Future deep-space exploration is expected to rely more and more on autonomous spacecraft [1,2,3,4]. Indeed, traditional ground-based radio navigation poses limitations in terms of data transmission latency, channel availability, and robustness to communication failures. Thus, new emerging technologies support the transition to autonomous spacecraft. Among these, optical navigation is considered to be one of the most promising solutions, as Charge-coupled device (CCD) and Complementary Metal Oxide Semiconductor (CMOS) cameras are usually available on modern spacecraft [4,5,6,7,8,9,10]. The main objective of optical navigation systems is to process raw images acquired by the camera, in order to obtain measures and information for navigation. Typical information required for visual-based navigation is the Line-Of-Sight (LOS) vector obtainable as a function of the celestial body centroid and radius. These measurements are further processed by navigation filters that include the dynamic of the system to perform autonomous trajectory adjustments. This class of image processing algorithms may require significant computational resources that may not be available onboard. As reported in [11], missions such as NEAR Shoemaker and Hayabusa spacecraft overcome this limitation by sending images to be processed to ground. Clearly, this solution has the same drawbacks as traditional radio tracking, thus new optical navigation methods are designed to account for the specific onboard computational capabilities. In addition, different navigation phases (approaching a distant celestial body, collaborative/non-collaborative rendezvous, and landing) require different measurements at different levels of precision. Implementation of a general navigation system that is able to operate in all of these scenarios is a challenging problem and requires a consistent amount of computational resources that might be unavailable onboard.
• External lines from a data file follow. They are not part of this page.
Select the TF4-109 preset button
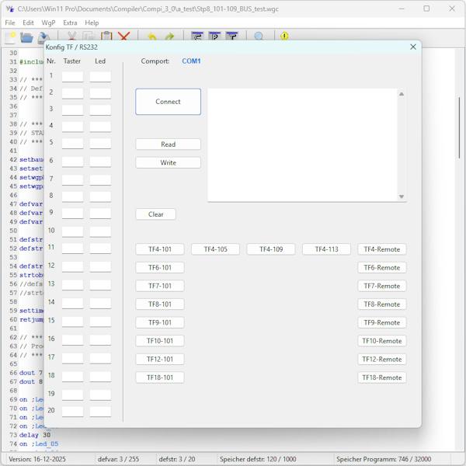The width and height of the screenshot is (466, 466). (x=271, y=249)
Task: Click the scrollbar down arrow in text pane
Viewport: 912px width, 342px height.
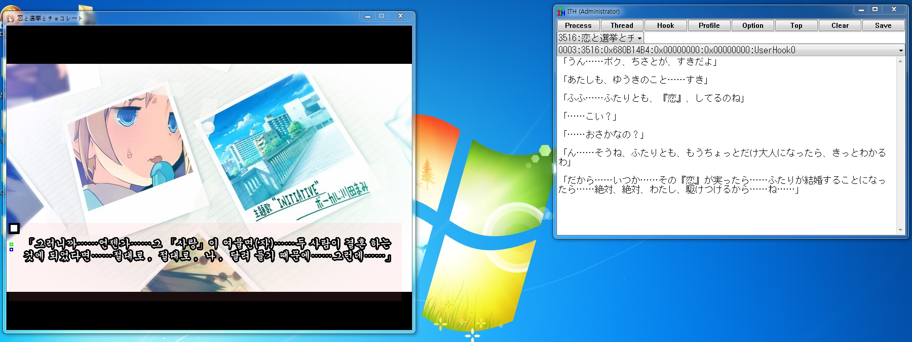Action: pos(900,230)
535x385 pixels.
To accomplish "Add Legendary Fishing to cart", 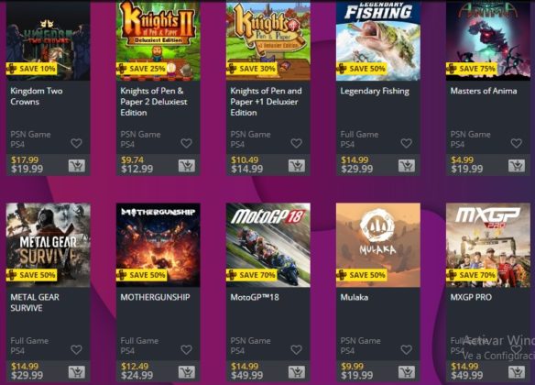I will click(x=407, y=166).
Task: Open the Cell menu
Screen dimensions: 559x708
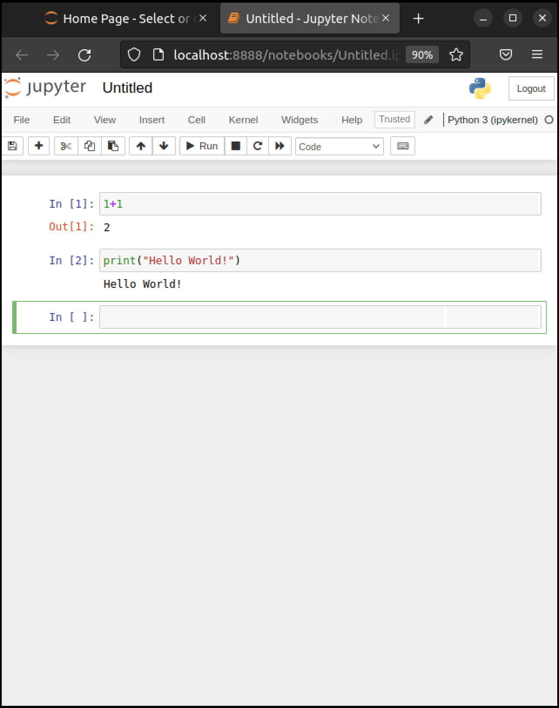Action: point(196,120)
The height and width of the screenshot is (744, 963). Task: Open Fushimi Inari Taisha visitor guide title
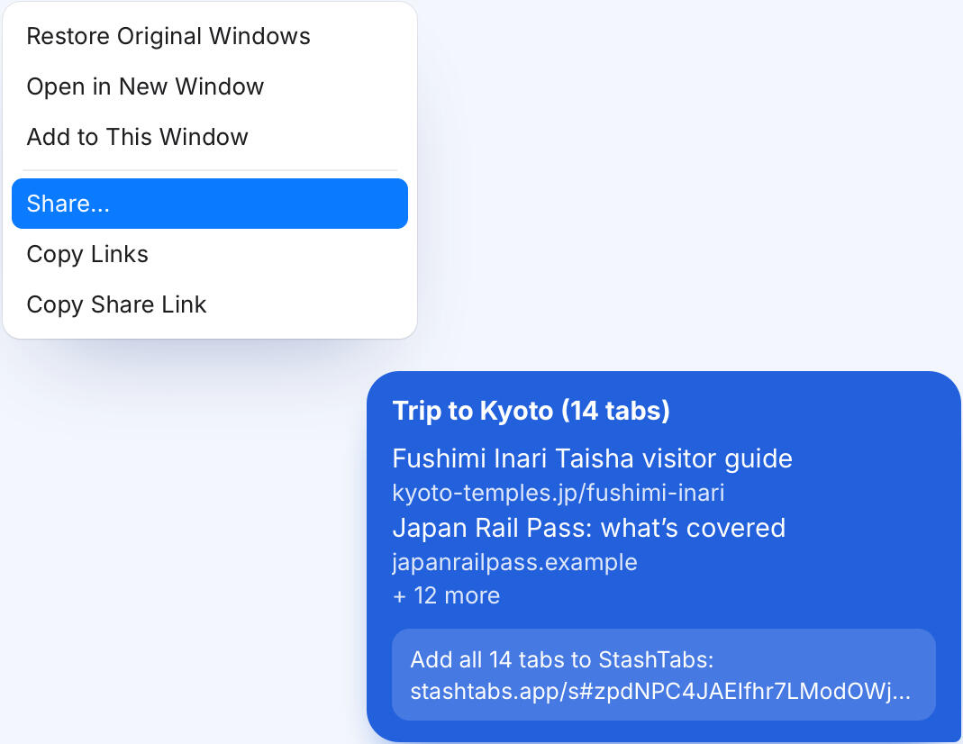592,458
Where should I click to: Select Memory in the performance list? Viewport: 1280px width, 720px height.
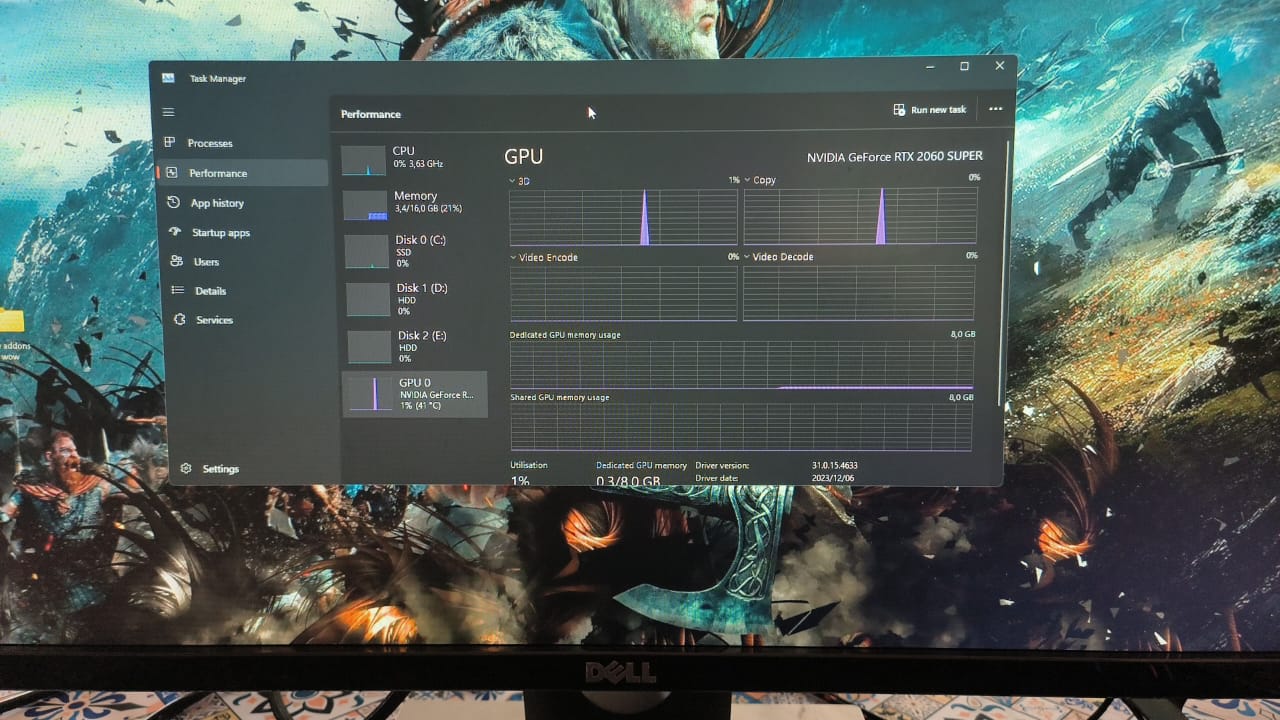tap(412, 203)
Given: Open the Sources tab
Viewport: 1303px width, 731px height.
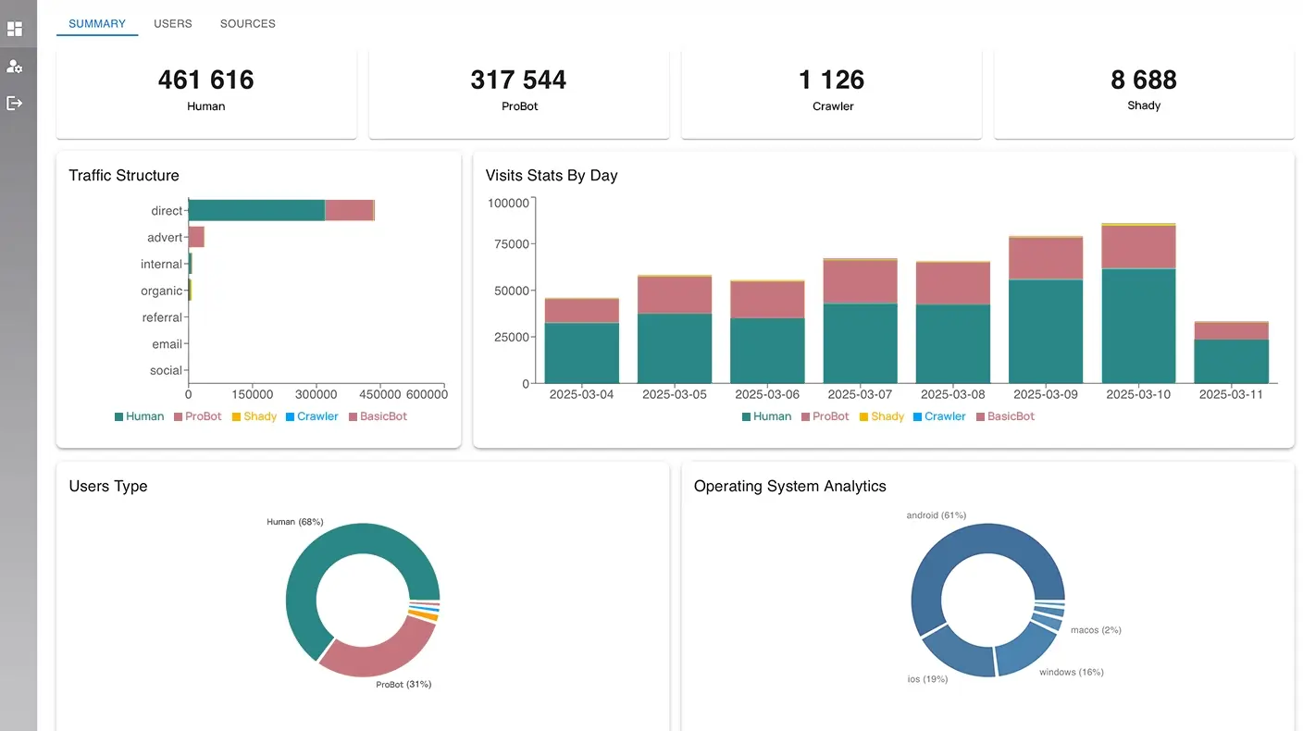Looking at the screenshot, I should (247, 23).
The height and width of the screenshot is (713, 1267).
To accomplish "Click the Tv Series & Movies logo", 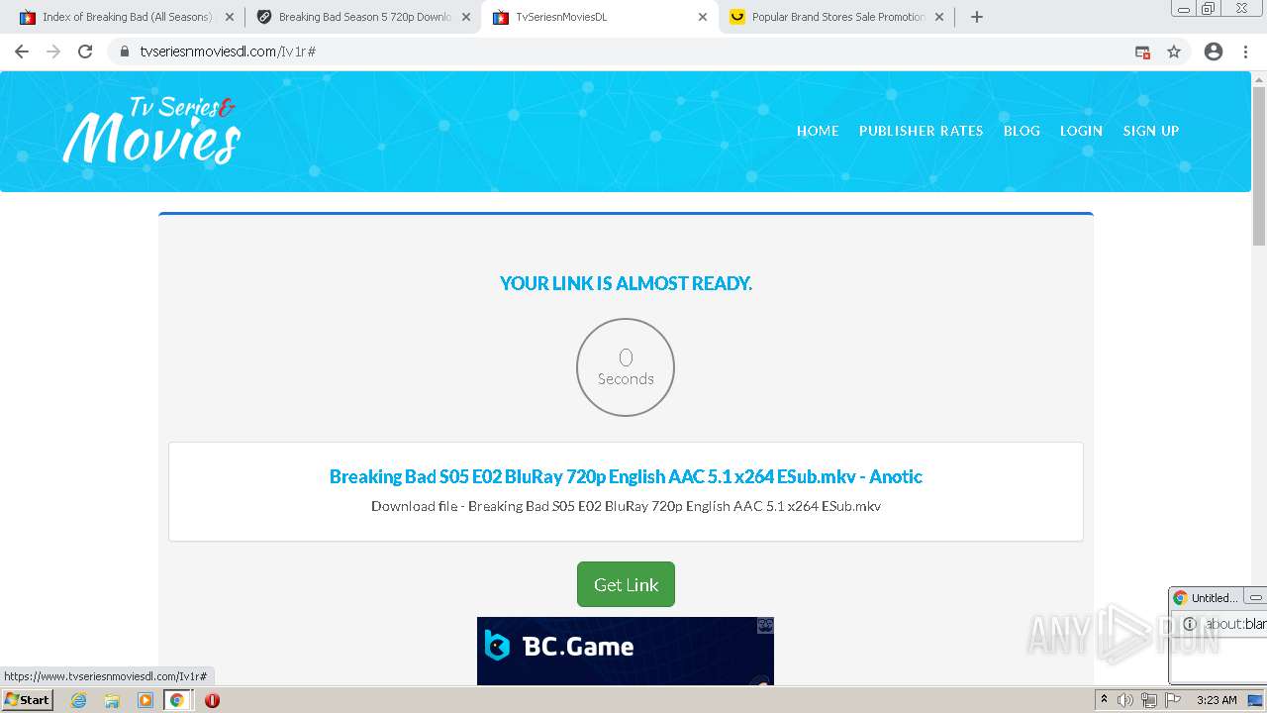I will pyautogui.click(x=151, y=130).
In this paper, we address the problem of estimating the centroid and radius of a celestial body from a single raw grayscale image taken by an onboard camera. These estimates can be used to derive the relative distance between the celestial body and the approaching spacecraft. Different sources of noise in an Autonomous Visual Based Navigation pose serious problems as they can potentially introduce large errors in the navigation system. Various works present methods that are designed to cope with numerous families of noise sources. In this work, we provide a novel solution based on a pre-processing pipeline and a final model estimation designed to be robust to three very dissimilar sources of noise—Gaussian noise, image distortion, and frame drop. We developed a multi-step procedure based on Random Sample Consensus (RANSAC) [12] designed to be implemented in small onboard computers. Our approach is able to cope with various amounts of noise and frame alterations (scanline drop or distortions). We measured the effect of such sources of noise on the final estimation for a dataset of synthetic images. The rest of this paper is organized as follows. In Section 2, we summarize the state-of-the-art methods and approaches in solving autonomous visual navigation problems. In Section 3 we detail our image processing pipeline. In Section 4 we report the estimation accuracy of our system and analyze robustness to various sources of noise. In Section 5 we discuss the possible scenario of application and possible improvements for future works.

2. Previous Works

The problem of Autonomous Navigation Systems for spacecraft navigation has been long studied and various approaches have been proposed [3,13]. An emerging set of solutions to this application are based on Image processing techniques to estimate the relative position between the starcraft and the target body. Such techniques can be implemented for onboard computers in modern spacecraft since they require only an image acquisition system. Currently, there is no systematic way to validate these systems, although authors usually test their methods on a simulated dataset or real images acquired by previous missions [11].

The problem of estimating the radius of a celestial body is usually divided into three phases. First, the target is isolated from the deep-space background (segmentation), then the points that lie on the target limb are filtered from the points that are inside the target and those that lie near the terminator (the line separating the illuminated face from the backlit face) [14]. The third phase is a model fitting algorithm on the selected set of points. The output is the set of parameters describing the best fitting model for the set of points. For celestial bodies such as planets and spacecraft, models are generally ellipses; however, if the oblateness (the eccentricity) of the target is negligible, ellipses can be replaced by circles that are computationally simpler to handle. In this paper, we assume a circle model fitting algorithm where the circle is fully described by their center coordinates and their radius.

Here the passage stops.